Updated July 2020
We have always believed that investing in promising students is a wise investment. It turns out, we’re in good company. These top technology professionals started by working their way up through the corporate ladders from intern to CEO, founder, president, and other critical roles in these companies.
When Steve Jobs was only 12 or 13, he looked up Bill Hewlett in the Palo Alto phonebook and called him to ask for parts to build something. Hewlett picked up the phone and talked to the tween for 20 minutes about his interests. According to Business Insider, Jobs ended up not only receiving the parts he wanted, but a summer job working at Bill’s company, Hewlett-Packard. It wasn’t a prestigious job, just assembling frequency counters, but Jobs was ecstatic. His first day on the job he exclaimed that his “favorite thing in the whole world is electronics.” It was at this job that Jobs met the future business partner of Apple, Steve Wozniak.
Mary T. Barra
Mary Barra holds the title as the first female CEO of a major global automaker, General Motors. Her roots are deep in the company, where she first served as a factory floor student intern. She held various roles in the company throughout her career, working her way up from plant manager, executive engineer, head of human resources, and head of product development.
Dennis A. Muilenburg
Dennis Muilenburg is the CEO of Boeing, where he began as an intern. From there he became the Head of the Defense and Space Business, then Chief Operating Officer and President.

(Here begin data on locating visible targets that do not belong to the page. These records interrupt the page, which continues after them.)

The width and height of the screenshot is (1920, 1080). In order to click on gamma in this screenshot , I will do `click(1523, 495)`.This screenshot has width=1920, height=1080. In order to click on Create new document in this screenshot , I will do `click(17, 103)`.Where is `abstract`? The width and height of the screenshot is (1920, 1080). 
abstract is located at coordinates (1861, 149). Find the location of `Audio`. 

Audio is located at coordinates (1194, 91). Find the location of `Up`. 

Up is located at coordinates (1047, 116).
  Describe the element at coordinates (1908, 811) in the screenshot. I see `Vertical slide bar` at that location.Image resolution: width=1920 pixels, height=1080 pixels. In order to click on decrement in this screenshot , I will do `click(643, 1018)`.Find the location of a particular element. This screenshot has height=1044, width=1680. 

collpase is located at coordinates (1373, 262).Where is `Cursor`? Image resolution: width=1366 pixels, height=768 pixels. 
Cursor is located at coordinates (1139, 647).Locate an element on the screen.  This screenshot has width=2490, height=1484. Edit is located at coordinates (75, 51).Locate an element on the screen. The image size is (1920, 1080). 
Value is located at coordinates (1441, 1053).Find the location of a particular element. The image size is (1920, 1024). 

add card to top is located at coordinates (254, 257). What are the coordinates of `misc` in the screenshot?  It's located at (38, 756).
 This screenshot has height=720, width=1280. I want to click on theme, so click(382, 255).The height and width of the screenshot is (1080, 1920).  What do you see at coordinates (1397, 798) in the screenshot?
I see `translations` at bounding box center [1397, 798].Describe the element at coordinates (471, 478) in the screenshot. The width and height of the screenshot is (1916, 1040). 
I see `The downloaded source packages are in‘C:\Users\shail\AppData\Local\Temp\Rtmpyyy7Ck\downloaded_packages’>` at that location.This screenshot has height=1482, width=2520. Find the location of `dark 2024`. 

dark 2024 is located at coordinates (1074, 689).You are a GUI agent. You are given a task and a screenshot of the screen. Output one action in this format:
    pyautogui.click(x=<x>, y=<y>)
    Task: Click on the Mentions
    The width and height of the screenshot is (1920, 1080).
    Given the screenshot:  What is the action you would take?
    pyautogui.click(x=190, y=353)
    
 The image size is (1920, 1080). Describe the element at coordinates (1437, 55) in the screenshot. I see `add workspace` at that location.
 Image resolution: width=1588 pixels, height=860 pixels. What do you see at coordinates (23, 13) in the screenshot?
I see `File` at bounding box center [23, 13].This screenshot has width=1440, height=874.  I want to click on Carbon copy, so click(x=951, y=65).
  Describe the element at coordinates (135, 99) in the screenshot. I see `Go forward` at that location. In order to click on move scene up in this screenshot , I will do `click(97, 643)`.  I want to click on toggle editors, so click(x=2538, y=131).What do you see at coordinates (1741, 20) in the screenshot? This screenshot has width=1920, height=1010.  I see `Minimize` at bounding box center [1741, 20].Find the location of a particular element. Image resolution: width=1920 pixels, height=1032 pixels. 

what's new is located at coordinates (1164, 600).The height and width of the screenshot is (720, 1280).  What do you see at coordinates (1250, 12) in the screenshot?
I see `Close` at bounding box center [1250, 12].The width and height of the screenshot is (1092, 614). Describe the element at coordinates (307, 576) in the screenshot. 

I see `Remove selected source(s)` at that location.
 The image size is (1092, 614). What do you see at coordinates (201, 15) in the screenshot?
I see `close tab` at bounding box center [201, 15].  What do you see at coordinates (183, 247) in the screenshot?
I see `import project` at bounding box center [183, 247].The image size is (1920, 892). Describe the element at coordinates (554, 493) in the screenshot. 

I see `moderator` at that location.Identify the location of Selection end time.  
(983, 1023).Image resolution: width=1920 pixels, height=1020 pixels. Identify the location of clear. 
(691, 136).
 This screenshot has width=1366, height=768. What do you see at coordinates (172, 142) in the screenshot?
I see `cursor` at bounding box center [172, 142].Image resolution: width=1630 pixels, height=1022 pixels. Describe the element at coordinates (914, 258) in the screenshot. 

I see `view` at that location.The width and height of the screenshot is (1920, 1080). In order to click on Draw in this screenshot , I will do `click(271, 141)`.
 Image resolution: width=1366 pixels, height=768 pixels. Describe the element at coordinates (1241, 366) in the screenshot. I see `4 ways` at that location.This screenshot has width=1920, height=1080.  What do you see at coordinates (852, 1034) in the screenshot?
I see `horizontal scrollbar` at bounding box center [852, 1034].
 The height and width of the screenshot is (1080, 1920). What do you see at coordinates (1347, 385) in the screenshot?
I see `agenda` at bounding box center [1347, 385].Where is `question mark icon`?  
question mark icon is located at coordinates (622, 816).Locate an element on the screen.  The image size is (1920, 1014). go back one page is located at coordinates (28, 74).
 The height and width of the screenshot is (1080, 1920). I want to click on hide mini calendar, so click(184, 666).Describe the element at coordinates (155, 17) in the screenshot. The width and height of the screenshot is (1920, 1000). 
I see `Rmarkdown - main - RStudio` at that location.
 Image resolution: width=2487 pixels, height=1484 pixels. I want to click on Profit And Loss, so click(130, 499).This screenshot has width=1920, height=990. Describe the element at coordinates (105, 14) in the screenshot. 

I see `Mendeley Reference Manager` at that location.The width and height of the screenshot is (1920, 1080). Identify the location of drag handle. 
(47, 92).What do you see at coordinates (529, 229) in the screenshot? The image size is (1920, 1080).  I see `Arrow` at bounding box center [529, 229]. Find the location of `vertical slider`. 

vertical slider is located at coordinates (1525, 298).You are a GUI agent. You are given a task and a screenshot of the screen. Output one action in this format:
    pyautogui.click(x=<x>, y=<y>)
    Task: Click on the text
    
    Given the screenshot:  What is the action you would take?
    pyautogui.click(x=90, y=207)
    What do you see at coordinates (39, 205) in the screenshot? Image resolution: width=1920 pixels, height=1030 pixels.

Before becoming CEO of Xerox in 2010, Ursula Burns was a summer intern there. A high school guidance counselor suggested a career in nursing, teaching, or as a nun, but Burns pursued mechanical engineering at NYU and a master’s from Columbia. Between interning and becoming CEO, she worked in multiple areas of the company, including product development and planning. Her work did not go unnoticed, and she served as assistant to the vice president and president. She is now CEO at VEON.
Daniel Hesse was eager to intern at AT&T but realized the company recruited exclusively from Harvard and Wharton School of Business. Hesse was at Cornell. Upon request, his sister traveled to Harvard to gather intel on the recruiters. Hesse then wrote a letter to the recruiters and landed an internship. He eventually became the president and CEO of AT&T and later the CEO of Sprint. He went on to serve as Director of Adknowledge, PNC Bank, and now Akamai Technologies.
Stacey Cunningham went from a New York Stock Exchange intern to their COO and now president. She is the first female leader in the NYSE’s 226-year history. As an industrial engineering student at Lehigh University, she started at NYSE as an intern. Just two years later, she was one of only a couple dozen female employees among the thousands of men on the NYSE floor.
Patrick Waddick began his Cirrus Aircraft career as an intern. He rose through the ranks and held titles, such as chief engineer, vice president of engineering, and various other chief operations officer roles. He is now the President of Innovations and Operations with the company.
Baidu is one of China’s largest search engines, and Li Mingyuan began as its vice president at the age of 30. His employment at Baidu started nine years before as an intern. Mingyuan attributed a successful young people’s organization to understanding what the millennials want and need, including flexible work hours, casual dress code, and nap rooms. Mingyuan served as VP of Baidu from 2013 to 2016.